Why Fasten Seatbelts — On the Probability of Rare Events

I wanted to write about how we fixate on obstacles and crash into lone trees. But last week brought a few interesting reminders about unforeseen events that I can’t stop thinking about.

Seatbelts on a skydiving plane

Here’s an interesting fact: when you’re going up in a skydiving plane, you wear a seatbelt. From takeoff until about 450 meters altitude.

It’s incredibly uncomfortable — you’re already strapped into a parachute rig, and now you’re also buckled into the plane. And it seems utterly pointless. The belt is there in case the plane’s engine fails and you have to land. Below 450 meters, the protocol says: stay in the plane.

Every year, you review and practice the procedure for an engine failure scenario. And in the US, there hadn’t been a single engine failure on a skydiving plane in almost 10 years. So why bother?

Until last week. And here’s the thing that made it personal: it happened to the exact plane I’d jumped from the previous two years. I didn’t jump this year only because I was busy.

Statistically, the probability is tiny — roughly one in two million takeoffs. Everyone was fine, and I’m looking forward to reading the post-mortem. But the probability was never zero.

A crowd panic on the 4th of July

While walking to the pier to watch fireworks, my wife decided to tell our daughter how to behave in a crowd if something happens and people start running. It seemed like an overreaction — we’d chosen a pier away from the main crowd. But just in case.

In the main crowd, a few age-challenged individuals decided to start shouting, triggering a panic. The crowd ran. Everyone was fine, but judging by the recordings, it wasn’t pleasant.

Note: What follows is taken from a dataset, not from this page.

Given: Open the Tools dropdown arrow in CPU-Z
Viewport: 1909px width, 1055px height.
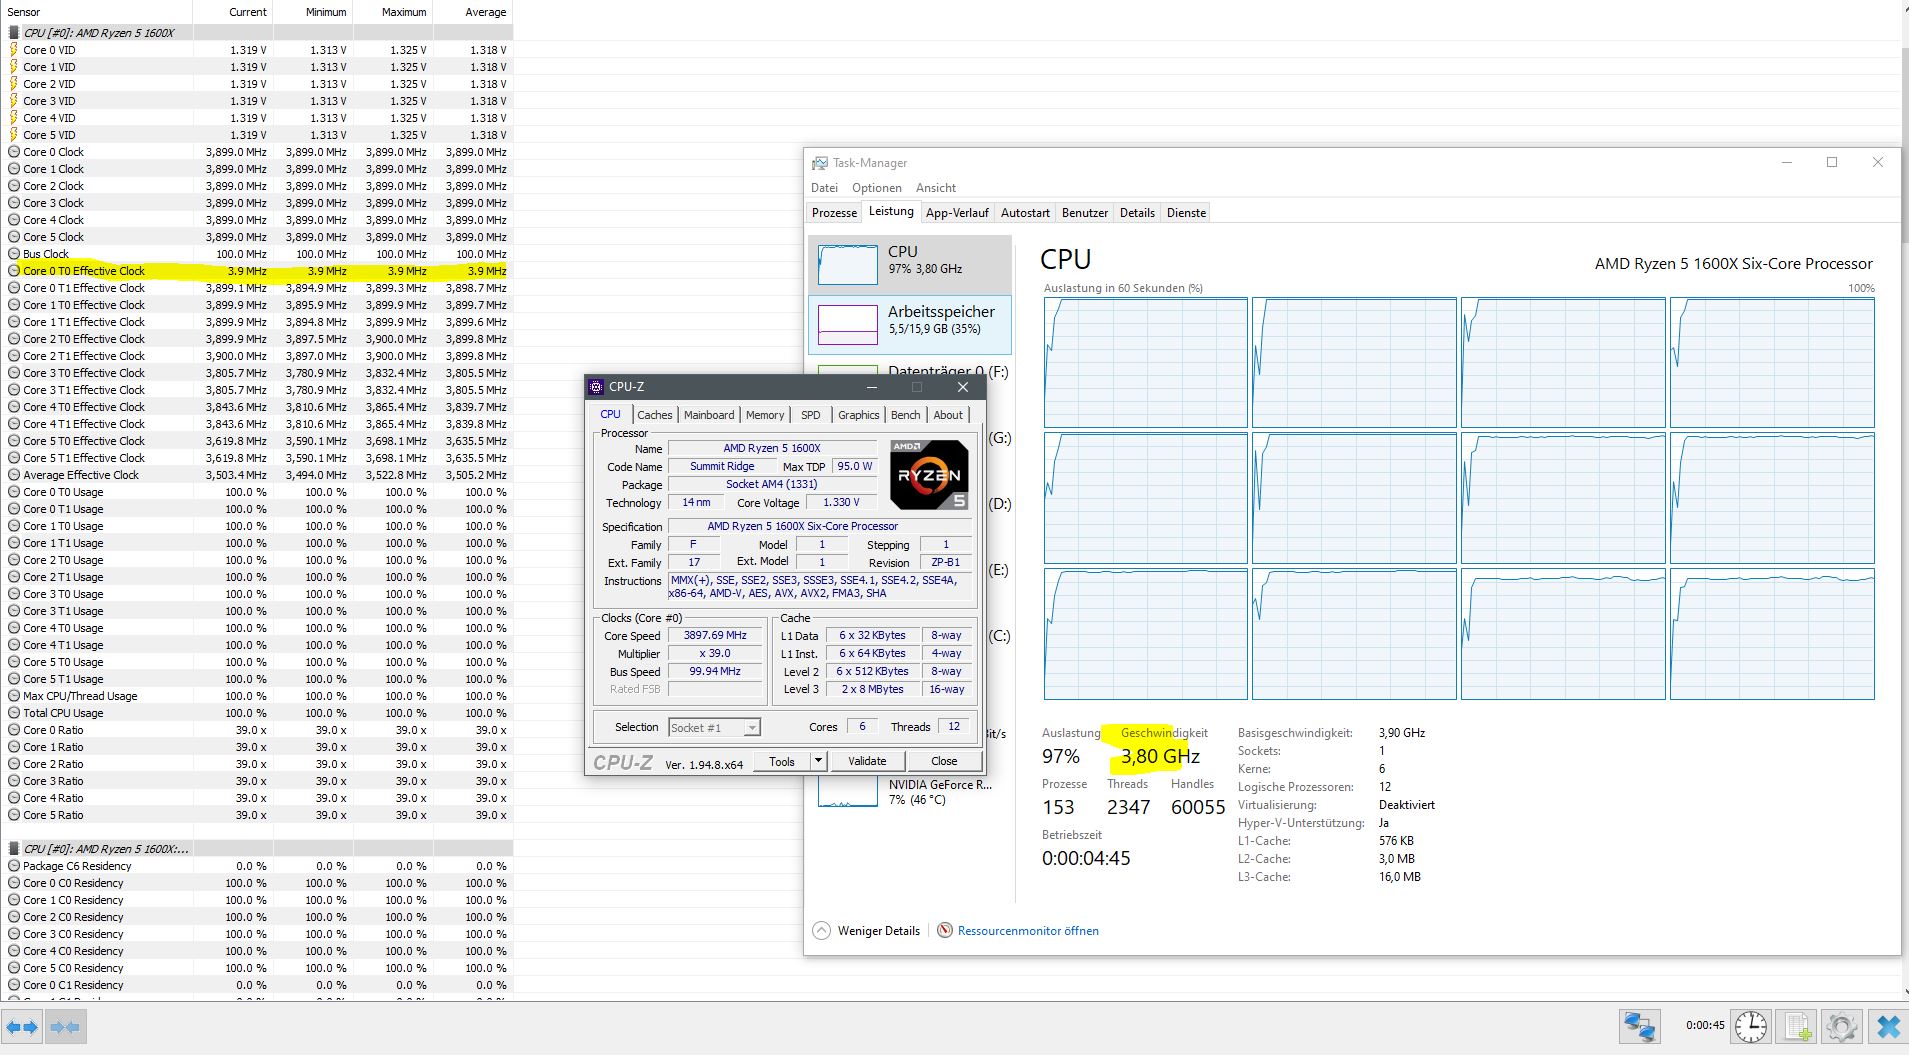Looking at the screenshot, I should point(817,761).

The statistics here are worse — roughly 1 incident per 70,000-100,000 events, depending on how you count. So mass events now rank higher on my personal risk assessment than skydiving.

A Shopify outage wearing our face

On Wednesday, a client we’d been onboarding called. Their site stopped working. Nobody on their side had done anything. And we were the last ones who’d touched their system — they’d just given us access to their Shopify, and we’d started the initial data sync.

In theory, our sync shouldn’t affect anything. But first step: stop and roll back. Then investigate.

Turns out, Shopify had a DNS issue that affected some — but not all — regions and clients. It started roughly 10 minutes after we got access and began using it. Thanks to Downdetector and one user who commented about a similar problem, I had evidence that it wasn’t us. Without that, explaining to non-technical clients that a coincidence isn’t causation would have been… interesting.

By independent tracking services, Shopify had 8-10 noticeable incidents in 2025 alone. Their own status page said everything was fine. It always says everything is fine.

What these three stories teach

Practice reactions for rare events

It’s not fun. Nobody wants to think about engine failures, crowd stampedes, or coincidental outages. But 10 years without an incident doesn’t mean the probability is zero. If anything, it means the event is overdue.

The skydiving community practices emergency procedures annually — even when no one can remember the last real emergency. That’s not paranoia. That’s engineering.

Account for the fool in the system

Humans are terrible at estimating the probability of rare events. Something familiar feels safe, even when the actual probability is distributed unevenly and depends on one random person deciding to do something stupid.

The larger the crowd, the higher the probability of a random or idiotic trigger. This applies to code too: the more engineers committing to a monorepo, the higher the probability of a random broken deploy.

Don’t draw conclusions before the post-mortem

When the Shopify outage hit 10 minutes after our integration started, every instinct said: “It’s us.” It wasn’t. Correlation is not causation — but under pressure, your brain doesn’t care.

Wait for the post-mortem. Read the facts. Then draw conclusions.

And by the way — reading other people’s incident reports is incredibly valuable. You don’t have to experience every failure yourself. But more on that next time.

At Amazon, we ran game days — simulated failures in production. At Datadog, every team had runbooks for incidents they’d never seen. The discipline of preparing for rare events is what separates reliable systems from lucky ones.